Show each line of the records that contains the string "button". Case counts.

DATASET RECORDS
━━━━━━━━━━━━━━━━━━━━
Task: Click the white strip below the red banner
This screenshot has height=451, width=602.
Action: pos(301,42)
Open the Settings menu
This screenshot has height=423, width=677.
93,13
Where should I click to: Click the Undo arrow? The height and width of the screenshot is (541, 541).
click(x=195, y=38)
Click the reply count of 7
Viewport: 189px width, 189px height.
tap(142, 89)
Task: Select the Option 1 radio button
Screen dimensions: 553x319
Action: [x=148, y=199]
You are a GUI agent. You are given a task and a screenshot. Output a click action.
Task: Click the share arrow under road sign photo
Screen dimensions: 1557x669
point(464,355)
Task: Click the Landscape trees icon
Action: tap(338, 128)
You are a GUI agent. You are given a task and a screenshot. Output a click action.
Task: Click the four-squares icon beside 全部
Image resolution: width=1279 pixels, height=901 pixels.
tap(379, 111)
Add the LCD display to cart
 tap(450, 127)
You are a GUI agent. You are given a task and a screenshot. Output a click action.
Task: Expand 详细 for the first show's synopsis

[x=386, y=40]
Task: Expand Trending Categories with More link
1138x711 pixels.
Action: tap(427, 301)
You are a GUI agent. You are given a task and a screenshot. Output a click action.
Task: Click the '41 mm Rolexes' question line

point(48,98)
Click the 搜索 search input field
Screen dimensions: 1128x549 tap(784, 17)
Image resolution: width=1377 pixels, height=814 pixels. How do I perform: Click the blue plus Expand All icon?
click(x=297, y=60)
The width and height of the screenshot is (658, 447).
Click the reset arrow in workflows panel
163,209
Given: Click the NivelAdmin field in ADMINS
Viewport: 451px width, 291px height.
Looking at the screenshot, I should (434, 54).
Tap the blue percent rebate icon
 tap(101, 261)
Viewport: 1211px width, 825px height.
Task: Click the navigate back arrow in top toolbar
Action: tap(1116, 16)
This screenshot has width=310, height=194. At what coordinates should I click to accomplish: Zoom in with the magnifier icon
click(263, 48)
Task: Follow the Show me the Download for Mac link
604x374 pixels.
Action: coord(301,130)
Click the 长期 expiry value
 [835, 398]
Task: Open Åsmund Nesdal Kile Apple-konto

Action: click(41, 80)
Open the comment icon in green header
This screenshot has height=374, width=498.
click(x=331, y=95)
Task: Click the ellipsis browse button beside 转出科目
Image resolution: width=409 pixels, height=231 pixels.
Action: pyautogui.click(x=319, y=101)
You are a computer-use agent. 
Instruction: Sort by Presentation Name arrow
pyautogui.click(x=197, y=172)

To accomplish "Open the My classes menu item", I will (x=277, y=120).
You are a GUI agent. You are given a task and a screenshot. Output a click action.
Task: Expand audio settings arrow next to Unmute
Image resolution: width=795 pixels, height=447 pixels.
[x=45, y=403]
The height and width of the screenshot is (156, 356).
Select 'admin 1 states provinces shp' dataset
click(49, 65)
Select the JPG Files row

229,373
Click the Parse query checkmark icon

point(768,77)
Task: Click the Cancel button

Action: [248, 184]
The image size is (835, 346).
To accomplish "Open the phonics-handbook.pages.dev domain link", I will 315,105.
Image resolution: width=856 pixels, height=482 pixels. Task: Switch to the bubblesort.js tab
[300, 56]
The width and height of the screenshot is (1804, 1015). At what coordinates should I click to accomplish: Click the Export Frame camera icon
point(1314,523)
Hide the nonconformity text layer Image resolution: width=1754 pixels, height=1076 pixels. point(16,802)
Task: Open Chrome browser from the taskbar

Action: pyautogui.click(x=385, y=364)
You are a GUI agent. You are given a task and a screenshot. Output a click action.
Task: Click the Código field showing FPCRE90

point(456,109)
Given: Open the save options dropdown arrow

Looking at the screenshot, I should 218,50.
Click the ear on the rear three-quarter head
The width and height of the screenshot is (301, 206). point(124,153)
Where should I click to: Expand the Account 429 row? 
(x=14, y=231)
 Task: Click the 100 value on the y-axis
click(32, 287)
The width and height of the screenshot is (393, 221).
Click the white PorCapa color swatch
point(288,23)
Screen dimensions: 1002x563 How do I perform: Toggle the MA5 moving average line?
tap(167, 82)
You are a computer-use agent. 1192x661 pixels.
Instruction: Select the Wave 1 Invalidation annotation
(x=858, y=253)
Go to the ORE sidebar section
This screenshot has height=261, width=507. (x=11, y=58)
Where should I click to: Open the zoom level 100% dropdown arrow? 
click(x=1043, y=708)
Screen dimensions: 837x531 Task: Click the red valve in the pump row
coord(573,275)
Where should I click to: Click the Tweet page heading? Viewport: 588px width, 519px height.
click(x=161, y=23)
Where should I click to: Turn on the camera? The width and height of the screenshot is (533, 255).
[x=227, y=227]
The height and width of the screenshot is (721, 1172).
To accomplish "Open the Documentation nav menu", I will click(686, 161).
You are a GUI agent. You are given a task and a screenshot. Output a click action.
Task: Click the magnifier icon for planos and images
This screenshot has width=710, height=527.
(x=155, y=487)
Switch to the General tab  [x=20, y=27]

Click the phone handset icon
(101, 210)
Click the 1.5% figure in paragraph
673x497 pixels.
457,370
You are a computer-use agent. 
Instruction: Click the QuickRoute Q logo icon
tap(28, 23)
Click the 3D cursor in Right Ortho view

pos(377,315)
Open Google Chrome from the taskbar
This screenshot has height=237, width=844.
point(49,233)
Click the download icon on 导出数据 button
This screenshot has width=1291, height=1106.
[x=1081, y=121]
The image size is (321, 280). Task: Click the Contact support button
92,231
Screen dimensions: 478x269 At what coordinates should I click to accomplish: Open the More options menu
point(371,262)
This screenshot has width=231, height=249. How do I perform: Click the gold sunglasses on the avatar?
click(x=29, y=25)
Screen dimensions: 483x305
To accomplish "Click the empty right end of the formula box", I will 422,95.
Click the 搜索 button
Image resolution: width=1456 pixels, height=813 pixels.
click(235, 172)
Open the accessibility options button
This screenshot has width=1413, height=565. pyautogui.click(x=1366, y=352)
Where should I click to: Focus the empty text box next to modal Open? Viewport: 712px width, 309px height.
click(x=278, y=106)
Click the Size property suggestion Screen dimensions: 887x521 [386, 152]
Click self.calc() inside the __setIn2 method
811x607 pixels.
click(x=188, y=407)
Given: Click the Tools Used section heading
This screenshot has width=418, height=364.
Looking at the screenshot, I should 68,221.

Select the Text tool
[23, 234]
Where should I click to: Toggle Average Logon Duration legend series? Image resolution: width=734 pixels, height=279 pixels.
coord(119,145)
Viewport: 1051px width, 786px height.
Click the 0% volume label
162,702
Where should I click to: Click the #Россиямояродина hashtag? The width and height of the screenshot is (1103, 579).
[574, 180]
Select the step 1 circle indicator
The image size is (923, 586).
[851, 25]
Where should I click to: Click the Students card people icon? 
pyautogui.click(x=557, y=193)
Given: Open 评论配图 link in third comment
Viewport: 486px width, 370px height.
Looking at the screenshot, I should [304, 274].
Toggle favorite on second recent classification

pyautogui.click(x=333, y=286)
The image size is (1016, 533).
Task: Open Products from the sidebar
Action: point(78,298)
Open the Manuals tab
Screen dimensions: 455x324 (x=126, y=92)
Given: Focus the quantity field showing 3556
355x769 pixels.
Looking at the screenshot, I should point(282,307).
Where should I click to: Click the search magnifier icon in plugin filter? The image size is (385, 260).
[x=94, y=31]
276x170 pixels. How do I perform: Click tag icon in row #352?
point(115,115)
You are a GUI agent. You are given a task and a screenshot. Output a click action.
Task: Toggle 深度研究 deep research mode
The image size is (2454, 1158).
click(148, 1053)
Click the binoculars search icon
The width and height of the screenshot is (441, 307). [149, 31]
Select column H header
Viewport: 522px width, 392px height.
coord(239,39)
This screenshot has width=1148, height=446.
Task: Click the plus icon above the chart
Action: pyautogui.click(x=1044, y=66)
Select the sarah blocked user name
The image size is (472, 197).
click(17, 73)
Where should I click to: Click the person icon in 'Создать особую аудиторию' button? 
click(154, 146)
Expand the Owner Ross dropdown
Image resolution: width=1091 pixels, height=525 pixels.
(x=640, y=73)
━━━━━━━━━━━━━━━━━━━━
FULL SOLUTION
Task: Select the Option 1 radio button
Task: Click the ellipsis browse button beside 转出科目
Task: Click the Cancel button
Click the download icon on 导出数据 button
The image size is (321, 280). Task: Click the Contact support button
Click the 搜索 button
Open the accessibility options button
Where should I click to: Click the person icon in 'Создать особую аудиторию' button? 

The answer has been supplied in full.